Work instructions: Go through the records and give the number of lines that include "will", with nothing else.

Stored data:
========

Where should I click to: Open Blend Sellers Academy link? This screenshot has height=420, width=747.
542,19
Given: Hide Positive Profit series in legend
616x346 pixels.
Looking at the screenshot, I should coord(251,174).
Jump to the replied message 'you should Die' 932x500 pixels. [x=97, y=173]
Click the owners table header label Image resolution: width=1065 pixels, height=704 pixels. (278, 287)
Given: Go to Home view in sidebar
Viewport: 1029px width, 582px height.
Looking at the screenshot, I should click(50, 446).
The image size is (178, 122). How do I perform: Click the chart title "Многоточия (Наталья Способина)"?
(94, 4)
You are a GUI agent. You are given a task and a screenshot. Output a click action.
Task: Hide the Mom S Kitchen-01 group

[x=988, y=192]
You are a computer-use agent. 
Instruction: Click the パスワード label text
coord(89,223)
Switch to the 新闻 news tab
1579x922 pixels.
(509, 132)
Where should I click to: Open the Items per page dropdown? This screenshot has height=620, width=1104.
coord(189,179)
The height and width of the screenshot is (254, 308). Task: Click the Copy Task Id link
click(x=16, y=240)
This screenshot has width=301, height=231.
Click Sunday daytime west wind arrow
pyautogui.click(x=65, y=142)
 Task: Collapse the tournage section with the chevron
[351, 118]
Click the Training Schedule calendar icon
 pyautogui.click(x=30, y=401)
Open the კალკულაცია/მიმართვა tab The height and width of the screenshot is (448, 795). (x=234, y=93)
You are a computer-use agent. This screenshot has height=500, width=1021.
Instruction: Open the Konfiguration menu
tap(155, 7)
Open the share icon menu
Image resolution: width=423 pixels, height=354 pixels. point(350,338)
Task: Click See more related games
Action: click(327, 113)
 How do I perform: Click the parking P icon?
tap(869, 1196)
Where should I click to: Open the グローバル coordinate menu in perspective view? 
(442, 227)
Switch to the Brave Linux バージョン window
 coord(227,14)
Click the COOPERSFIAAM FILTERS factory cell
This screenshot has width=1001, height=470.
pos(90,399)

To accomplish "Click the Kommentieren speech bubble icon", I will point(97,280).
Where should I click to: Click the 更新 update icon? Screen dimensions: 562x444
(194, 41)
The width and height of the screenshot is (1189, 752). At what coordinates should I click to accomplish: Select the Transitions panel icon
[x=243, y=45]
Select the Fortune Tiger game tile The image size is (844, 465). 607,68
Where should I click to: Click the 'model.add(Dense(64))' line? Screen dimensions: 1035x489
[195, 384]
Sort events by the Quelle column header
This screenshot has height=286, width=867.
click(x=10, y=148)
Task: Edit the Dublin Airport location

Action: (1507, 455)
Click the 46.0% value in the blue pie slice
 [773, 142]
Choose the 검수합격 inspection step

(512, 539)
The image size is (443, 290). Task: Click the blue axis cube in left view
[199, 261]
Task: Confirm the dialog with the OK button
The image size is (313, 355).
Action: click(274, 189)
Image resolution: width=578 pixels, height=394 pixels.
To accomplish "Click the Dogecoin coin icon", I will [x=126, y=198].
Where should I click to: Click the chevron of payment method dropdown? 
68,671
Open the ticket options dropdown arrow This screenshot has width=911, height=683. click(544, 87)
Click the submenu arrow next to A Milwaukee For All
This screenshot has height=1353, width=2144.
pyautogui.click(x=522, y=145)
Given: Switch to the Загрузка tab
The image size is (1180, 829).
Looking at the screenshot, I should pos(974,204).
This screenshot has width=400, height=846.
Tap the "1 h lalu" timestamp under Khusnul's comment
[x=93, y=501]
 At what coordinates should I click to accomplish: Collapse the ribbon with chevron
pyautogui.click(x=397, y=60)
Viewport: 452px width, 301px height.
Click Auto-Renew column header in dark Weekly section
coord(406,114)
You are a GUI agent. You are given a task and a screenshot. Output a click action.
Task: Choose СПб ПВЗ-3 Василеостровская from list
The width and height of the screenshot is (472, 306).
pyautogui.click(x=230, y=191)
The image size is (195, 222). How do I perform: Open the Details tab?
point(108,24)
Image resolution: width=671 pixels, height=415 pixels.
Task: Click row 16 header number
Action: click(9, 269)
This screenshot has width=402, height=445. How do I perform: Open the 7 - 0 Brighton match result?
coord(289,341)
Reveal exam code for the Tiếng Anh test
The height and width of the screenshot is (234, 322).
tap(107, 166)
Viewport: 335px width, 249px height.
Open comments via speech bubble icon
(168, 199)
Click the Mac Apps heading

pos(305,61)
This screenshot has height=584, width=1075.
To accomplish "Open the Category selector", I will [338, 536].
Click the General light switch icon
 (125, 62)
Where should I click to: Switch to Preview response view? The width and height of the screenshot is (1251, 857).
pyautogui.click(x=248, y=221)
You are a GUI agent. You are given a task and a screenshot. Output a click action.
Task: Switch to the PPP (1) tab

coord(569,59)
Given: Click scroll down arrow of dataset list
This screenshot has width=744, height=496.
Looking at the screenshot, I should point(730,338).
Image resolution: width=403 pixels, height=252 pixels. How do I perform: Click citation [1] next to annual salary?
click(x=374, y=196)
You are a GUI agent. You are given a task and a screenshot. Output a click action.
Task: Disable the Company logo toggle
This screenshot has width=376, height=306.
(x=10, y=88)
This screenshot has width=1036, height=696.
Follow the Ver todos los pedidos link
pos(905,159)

========

Solution below: 3